Des scientifiques ont représenté sur une carte un gigantesque réseau de zones marines qui pourraient être protégées. L’ensemble couvre plus d’un tiers des océans du monde entier et vise à conserver la biodiversité marine, actuellement menacée par la surpêche, l’essor de l’extraction minière en haute mer, la contamination liée au plastique et le changement climatique.

En 2019, des négociations ont eu lieu aux Nations Unies concernant la signature d’un traité sans précédent pour faire face au déclin de la biodiversité marine en haute mer. Le rapport proposant un réseau de sanctuaires marins a été publié le 4 avril, soit un jour avant la conclusion du deuxième cycle de négociations.

L’un des auteurs du rapport, Alex Rogers, qui travaille en tant que biologiste marin pour l’université d’Oxford, a expliqué que l’étude menée constitue le premier projet détaillé de réseau mondial de sanctuaires marins. Dans l’idée, ces sanctuaires seraient répartis sur l’ensemble de la planète, du pôle Nord au pôle Sud, représenteraient tous les types d’écosystèmes marins et offriraient des couloirs de migration pour la faune marine. De plus, si l’on suit les recommandations des auteurs, toute exploitation humaine y serait interdite, y compris la pêche industrielle et l’extraction minière en haute mer.

« Ce projet peut être considéré comme l’une des mesures que nous devons prendre pour mettre un terme à la dégradation des océans », a indiqué Rogers. Bien que le réseau de sanctuaires ne soit en aucun cas une solution exhaustive, d’après lui « il fournira une bonne base en matière de protection et de conservation de l’incroyable diversité de la faune et de la flore marines ».

Deux bateaux de pêche au coucher du soleil.

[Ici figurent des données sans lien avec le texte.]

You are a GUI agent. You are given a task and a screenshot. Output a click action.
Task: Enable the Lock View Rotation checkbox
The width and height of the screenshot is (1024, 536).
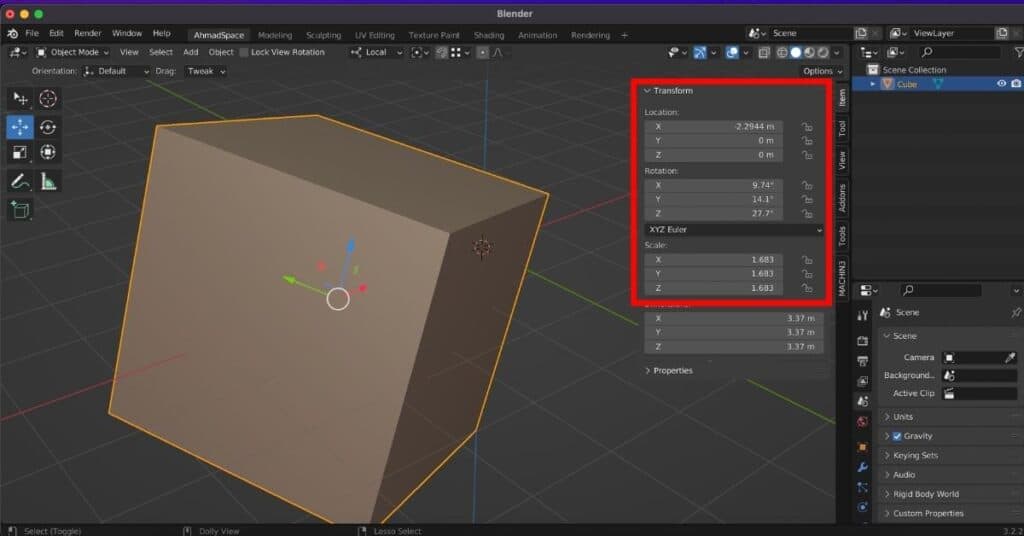245,52
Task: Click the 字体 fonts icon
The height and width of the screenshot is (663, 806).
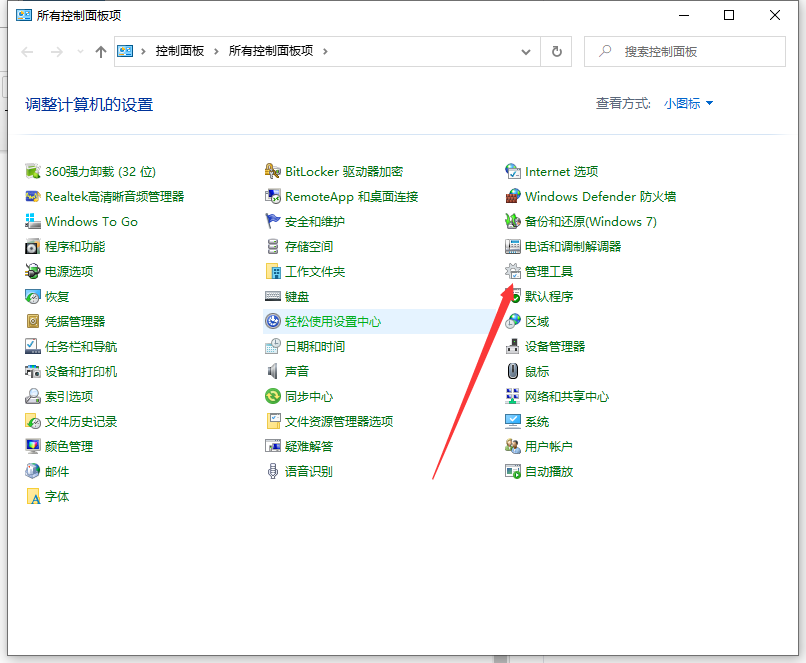Action: pyautogui.click(x=33, y=497)
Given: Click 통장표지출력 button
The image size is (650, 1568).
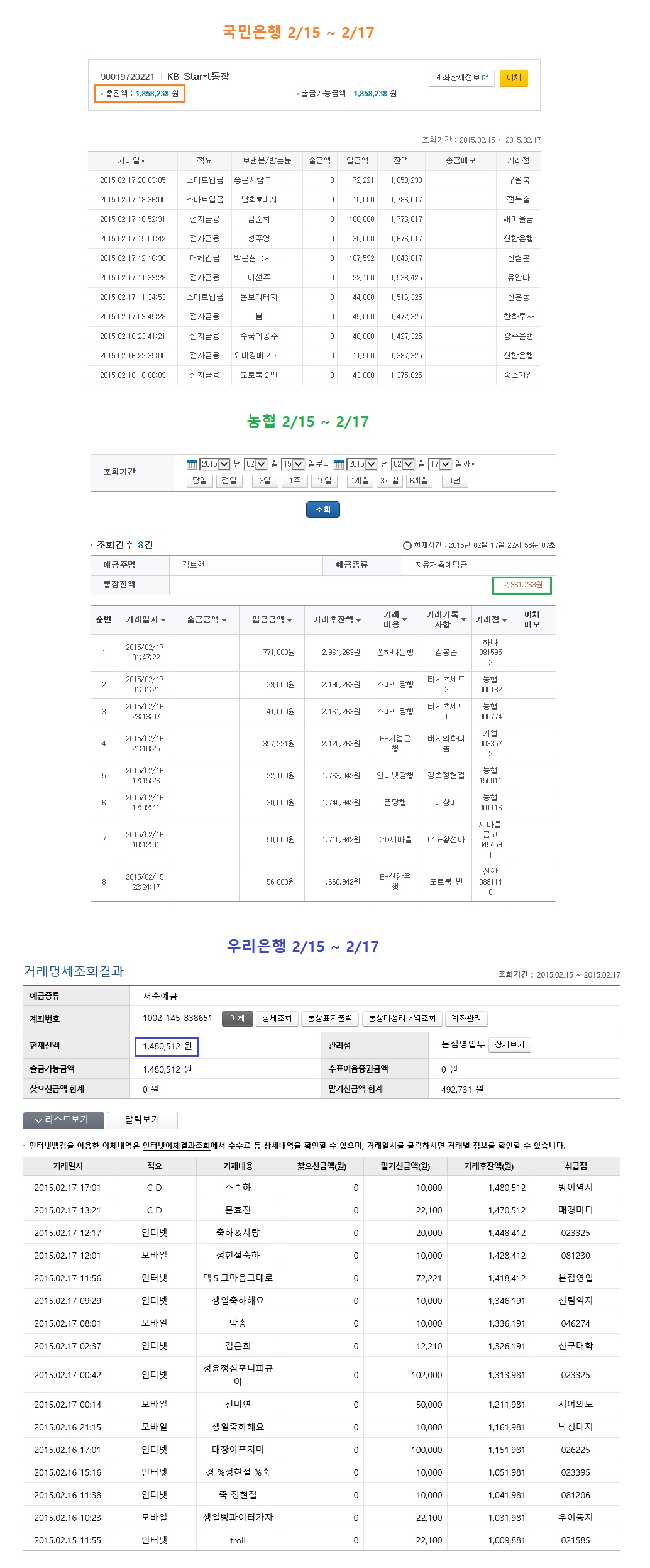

Photo obtenue via Max Pixel (CC0 1.0).

Rogers a passé plus de 25 ans à explorer la haute mer et les récifs de corail. Il a ainsi pu constater de ses propres yeux les effets dévastateurs de l’activité humaine sur les écosystèmes qui vivent sous la surface des océans. Lors d’expéditions dans le sud-ouest de l’océan Indien pour observer une chaîne de cheminées largement inexplorées, Rogers a été très choqué de constater que les montagnes sous-marines étaient parsemées de matériel de pêche et de filets fantômes flottant dans l’eau, continuant d’attraper des espèces marines bien longtemps après avoir été abandonnés.

« Nous avons été peinés de voir combien d’animaux morts ou mourants avaient été attrapés par ces filets, a déclaré Rogers. Quel choc lorsque nous avons vu la quantité de matériel de pêche abandonné qui [a] déjà atteint ces merveilleux écosystèmes de haute mer. »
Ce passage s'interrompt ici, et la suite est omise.